La Storia o la scrivi o la subisci. Qui, in queste latitudini, abbiamo avuto il lusso di misurarci in entrambi i casi ma, negli ultimi 40 anni, il peso della bilancia ha spinto inevitabilmente verso la seconda opzione.
La Piana ha subito la mortificazione di essere colonia, di aver dovuto dire grazie - come domenica-
per l’elargizione dei diritti, di non vedere attuati articoli fondamentali della Costituzione, di vivere da cittadini di terza categoria. Oggi, questa terra, ha conosciuto una speranza, un riscatto. Ma da cosa?
Dalla Piana stessa. Il perpetuo fallimento del puntare il dito verso i politici e i complotti e non verso il proprio petto, la mentalità degli alibi, nel pressapochismo e nel non conoscere le radici. Le reazioni social sono la fotografia della situazione e della frustrazione, perché tutto questo ci è dovuto: libertà di spostamento, di sanità, di giustizia, di vita. Lo abbiamo dimenticato ma da domani ci penseremo di più quando dovrà essere difeso questo treno. Bisognerà proteggerlo e volergli bene perché ha rappresentato una sveglia suonata in una calda domenica di Settembre, a chiudere l’estate.
Il Nord-Est della Calabria ha sempre preferito le inaugurazioni e il taglio delle torte alla punta di fioretto della difesa capillare del territorio di fronte alle sistematiche spoliazioni. Non si è stati nemmeno capaci di preservalo da noi stessi. L’inverno per la Sibaritide, è legge delle stagioni, deve e può finire.

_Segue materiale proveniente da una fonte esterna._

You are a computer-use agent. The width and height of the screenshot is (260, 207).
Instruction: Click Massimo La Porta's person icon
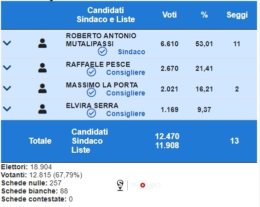(43, 88)
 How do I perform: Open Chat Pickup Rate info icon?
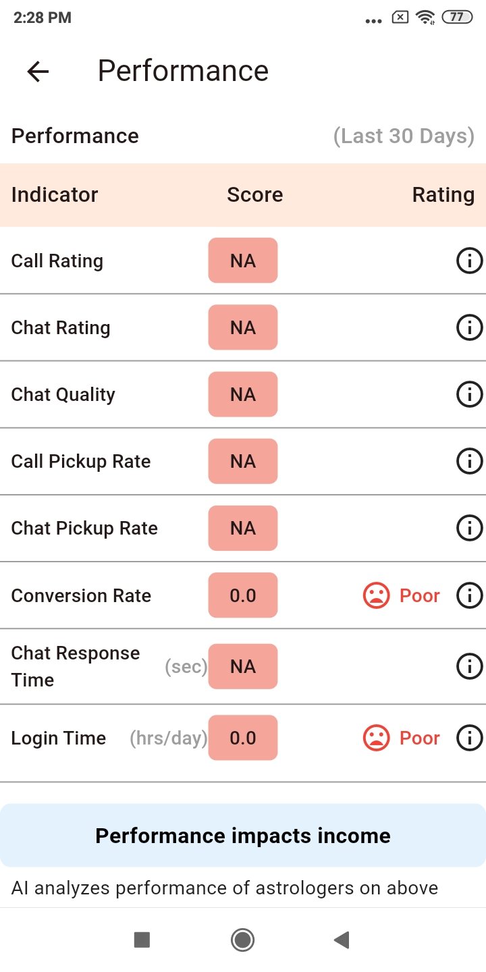pyautogui.click(x=469, y=528)
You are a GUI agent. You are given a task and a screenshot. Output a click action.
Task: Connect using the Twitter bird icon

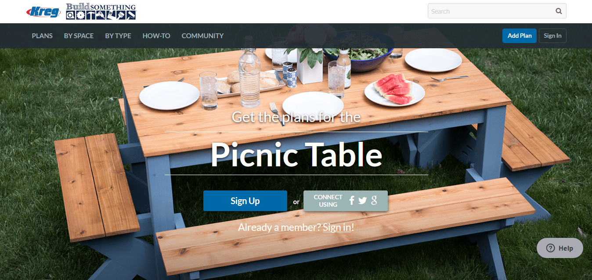coord(362,201)
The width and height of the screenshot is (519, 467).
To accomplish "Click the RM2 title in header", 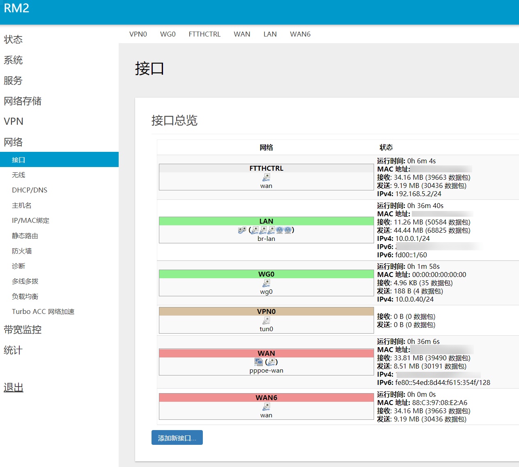I will (x=16, y=8).
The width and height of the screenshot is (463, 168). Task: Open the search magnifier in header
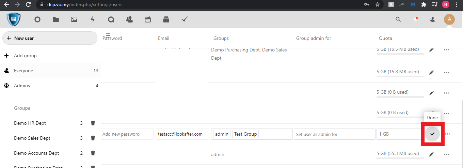[398, 19]
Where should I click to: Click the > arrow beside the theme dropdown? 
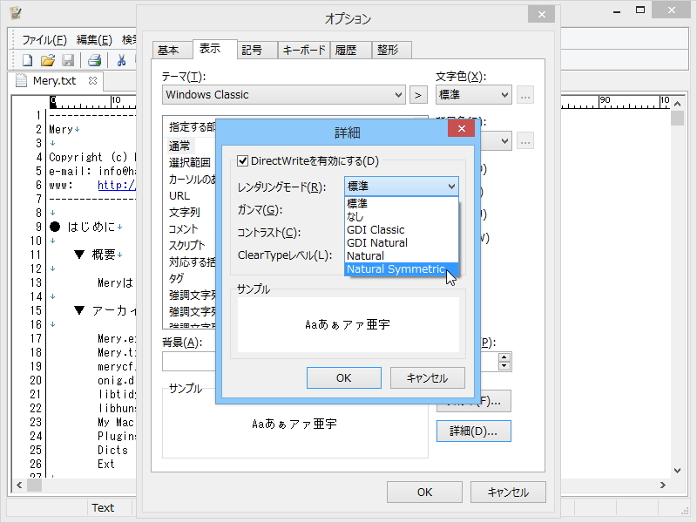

Il mondo fuori da questo territorio è troppo grande e non si è stati capaci a rimpicciolirlo. Tutto dista il doppio. Altro non si è che un’isola nel mezzo dell’oceano. E se questo lembo di Calabria sognasse qualcosa di diverso da quello che il destino gli ha assegnato? Se aspirasse a qualcosa di più grande? Le risposte, cercandole, saranno in quei viaggi da Sibari che sognano punti di arrivo e non di partenza.